I’m spending this wonderful summer Sunday fixing a WordPress theme hack after WordPress Training Online with newmediaMike was hacked again.
The posts on WPTraining centered around identifying, repairing and protecting from an htaccess redirect hack. My theory is, this is the hackers way of “payback” for my helping their victims, since my posts for how to fix their nasty redirects have ranked in the top 10 for a ton of search queries and generated thousands of pageviews this past month.
What caused my WordPress Theme to get Hacked?
No matter how I tried accessing my site I encountered their hack screen. The DNS looked clean on 1&1, so I still had control over the domain, but with hackers you never know. When the DNS proved to be OK but the hack was still in place I decided the best course of action would be to move the site to a new directory on my host. I thought I would try moving the site and use the same database, that way I wouldn’t lose anything. I was able to transfer the site intact to my computer hard drive. Which in hindsight was a bone head move. I began transferrng it intact back to the host. As I was transferring it back to the host my anti-virus caught something in an inactive theme, the “Famous” theme I considered for WPTraining.

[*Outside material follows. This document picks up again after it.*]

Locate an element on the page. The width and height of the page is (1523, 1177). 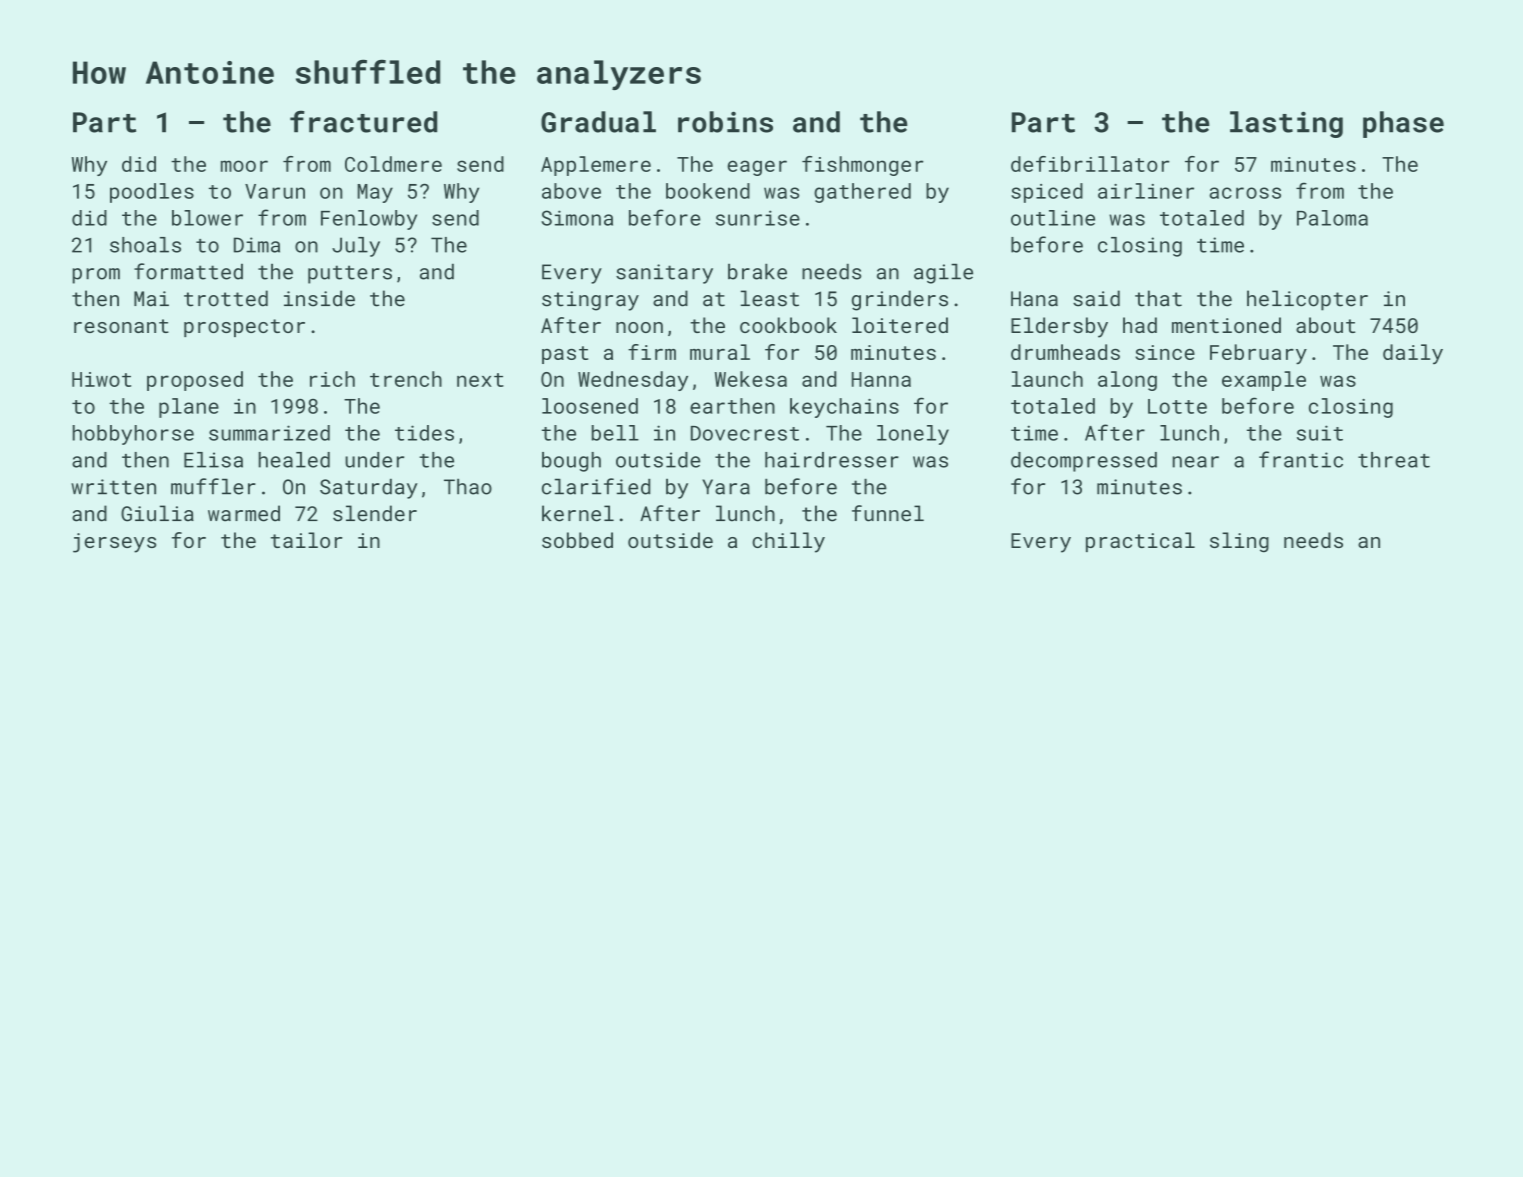
threat is located at coordinates (1394, 460).
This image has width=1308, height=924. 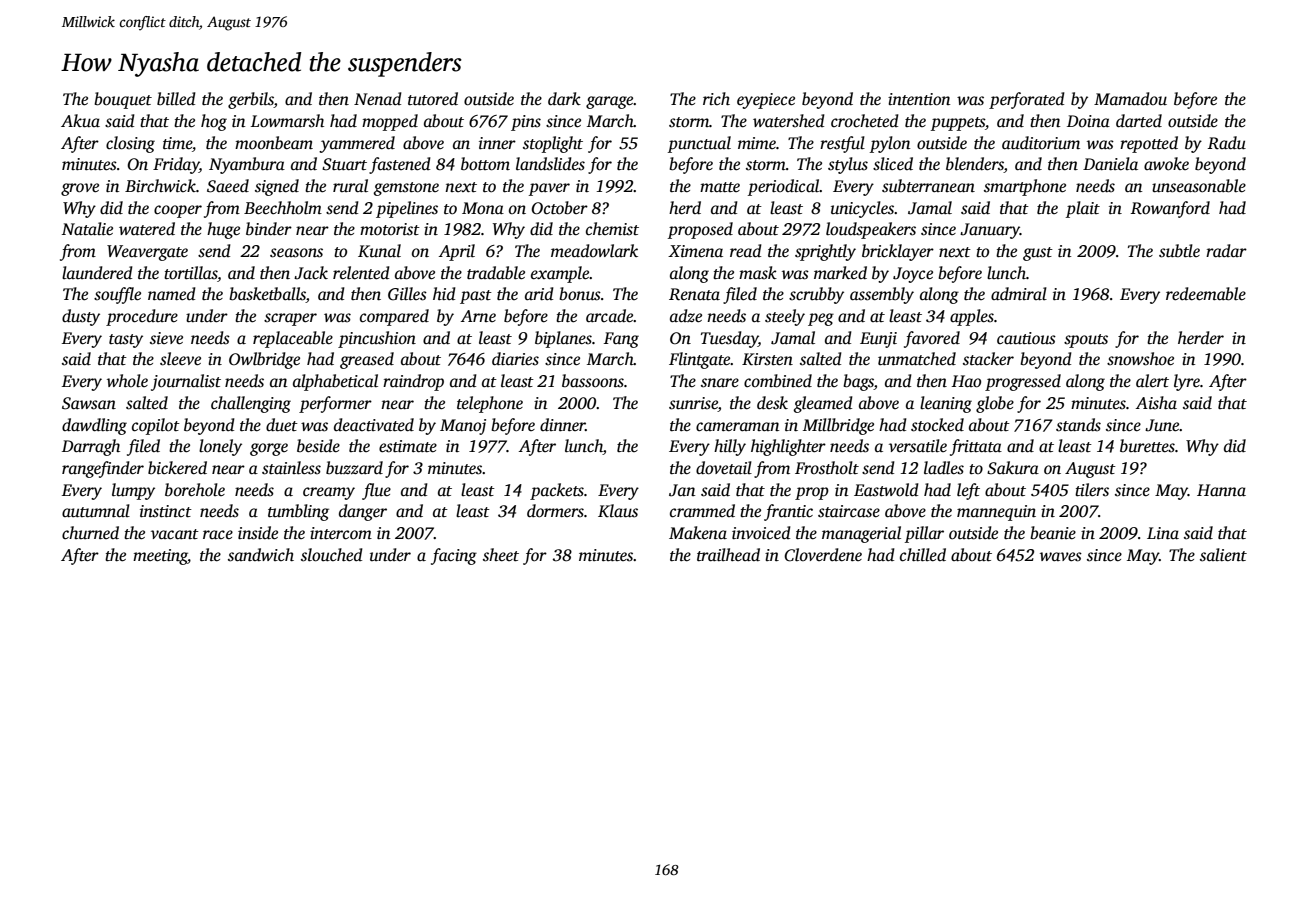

I quarantined the virus called Trojan Horse PHP/Back Door CP . This back door PHP Trojan was the cause of my grief and I found it in the control panel folder for Famous.
The hackers used a PHP vulnerability to inject their virus into an inactive WordPress Theme that allowed it to rewrite the redirection and inject their page.
After catching the virus I deleted the theme but the virus was likely in the SQL database, which meant I had to delete the database to get rid of the virus.
Fixing a WordPress theme hack
I created a new database, uploaded a clean version of WordPress and the site came back. I transferred the old theme back and it was clean and the site is now ready for content. Since most of the content on the site was video based it won’t take me long to restore the site. In some cases I’ll now be able to use keyword research I have from the posts previous incarnation to improve the posts rankings.
This means that WordPress training online may have had a setback, but with my online marketing chops these posts will now bring in MORE better qualified traffic. Instead of this being a disaster, this is another golden opportunity to get a ton of organic traffic from people looking to learn how to fix a WordPress theme hack.